Real-Time Security Warning and ECU Identification for In-Vehicle Networks

Vehicle intelligence and networking have manifested the significance of the embedded controller area network (CAN) bus. However, the lack of message encryption and identity (ID) authentication leaves electric control units (ECUs) exposed to cyber attacks. To identify the potential attacks on the CAN, intrusion detection systems (IDSs) are required with consideration of their computational burden and their application in vehicles. Therefore, we propose a lightweight ECU identification scheme. Explicitly, the proposed method records the periodic intervals of frames and calculates accumulated clock offsets with the recursive least square (RLS) algorithm; meanwhile, the empirical rules (ERs) are adopted to eliminate the noises.
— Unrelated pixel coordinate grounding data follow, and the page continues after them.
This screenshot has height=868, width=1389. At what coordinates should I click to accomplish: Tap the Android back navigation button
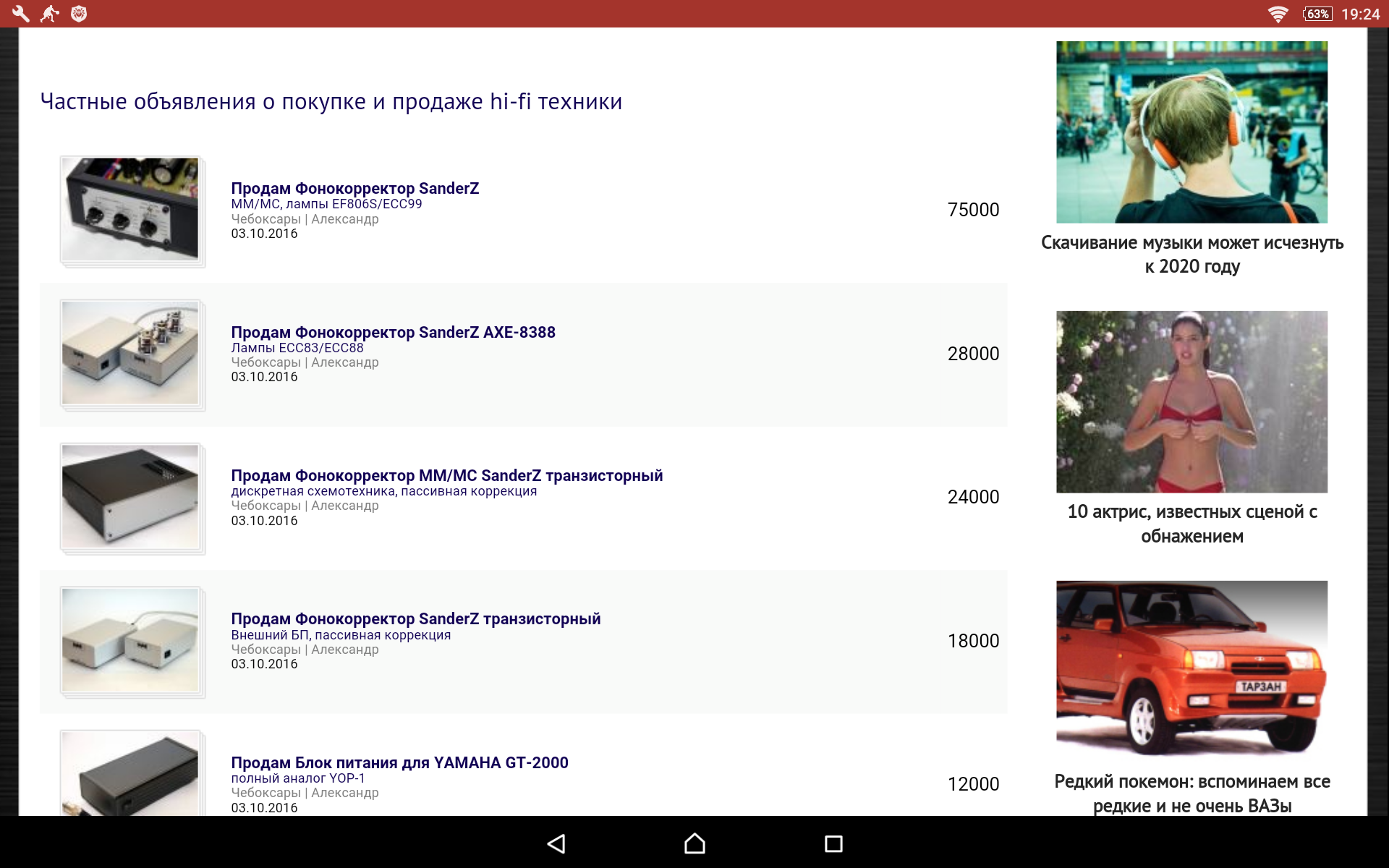click(x=556, y=843)
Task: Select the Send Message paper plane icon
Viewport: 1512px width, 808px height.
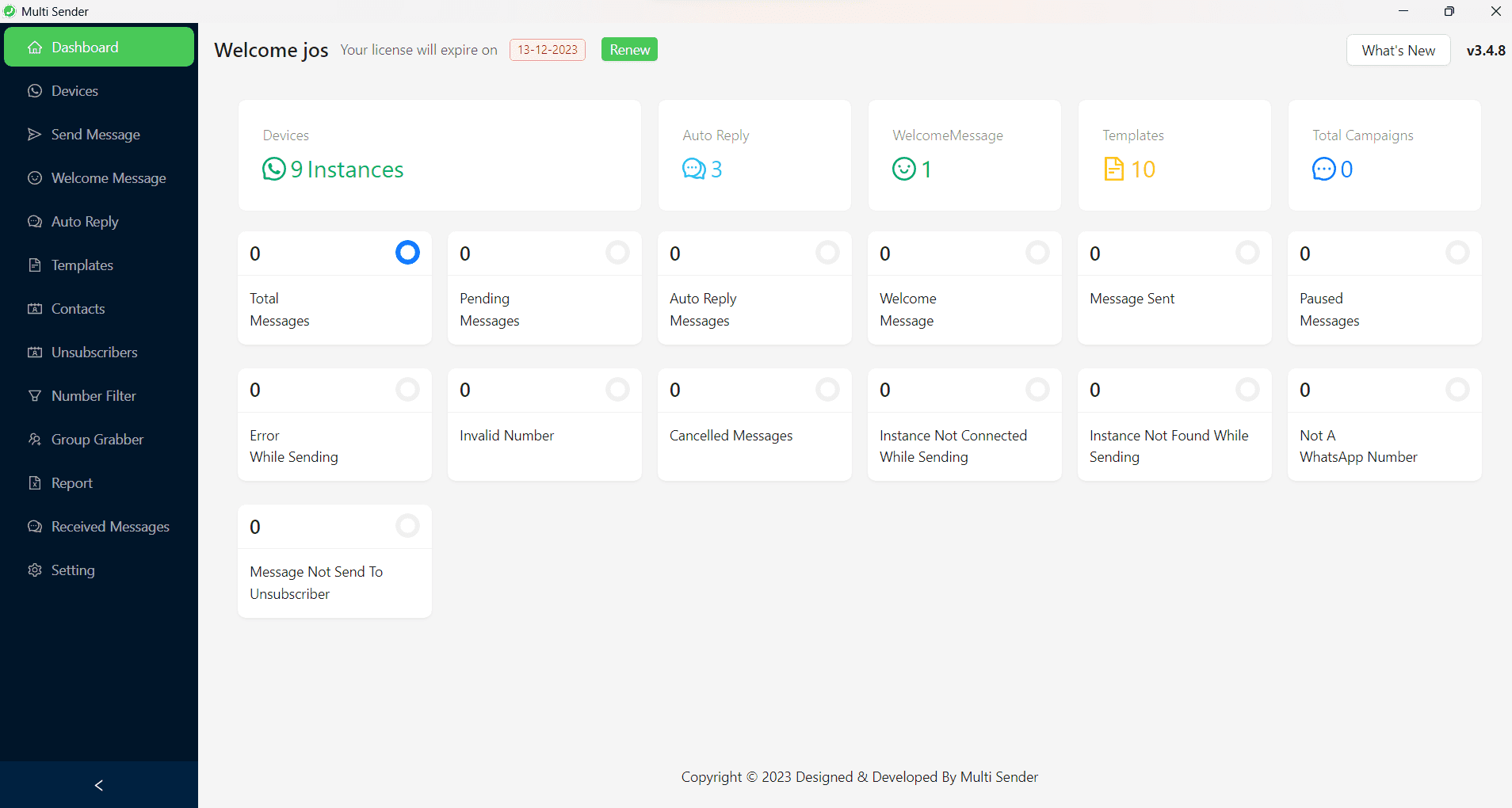Action: [x=35, y=134]
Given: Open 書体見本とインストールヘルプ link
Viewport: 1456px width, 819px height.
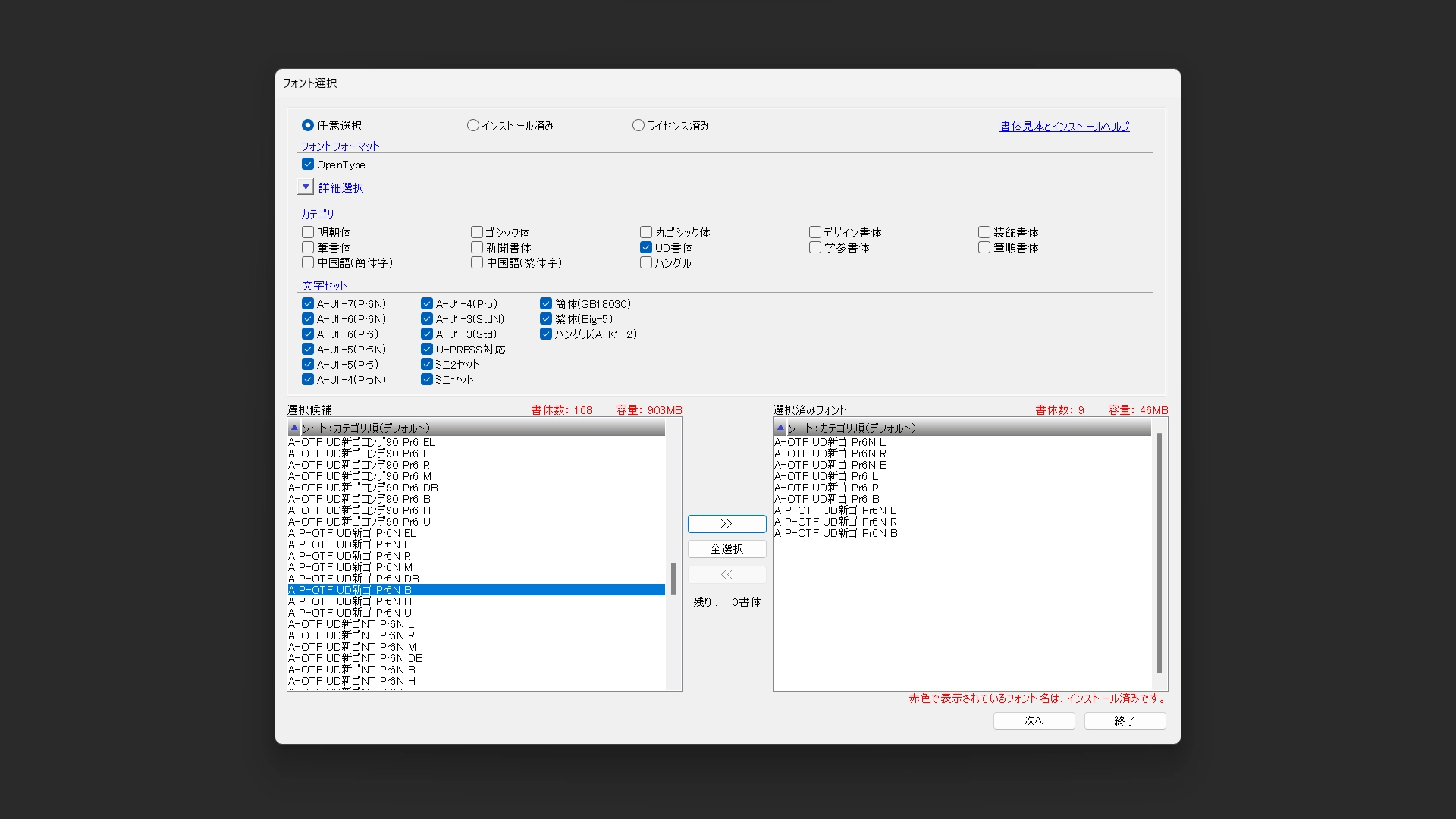Looking at the screenshot, I should click(1064, 127).
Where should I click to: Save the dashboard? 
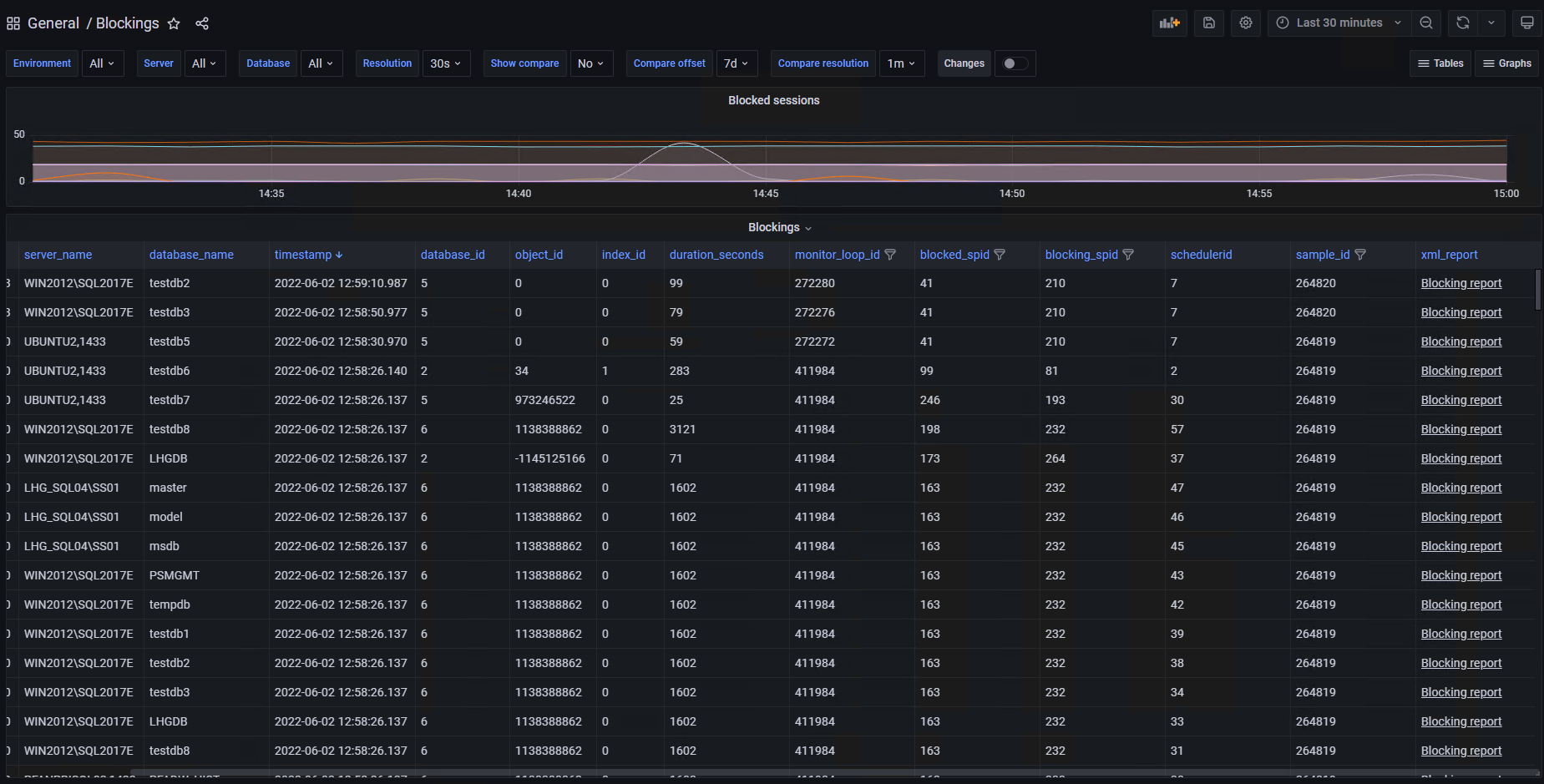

Then, the ECU fingerprints have been formulated with the derived clock skew, clock offsets, as well as their expectations. Furthermore, to accurately identify the attackers in the masquerade attacks, a double-verified attacker identification approach is proposed, in which the data dependency and intra-inter-class algorithm are, respectively, utilized for better executability. Finally, we have tested the proposed method with an actual vehicle, and the results manifest that the proposed method could identify the abnormal ECUs with an identification accuracy of at least 98%, and its execution time is less than 3 ms.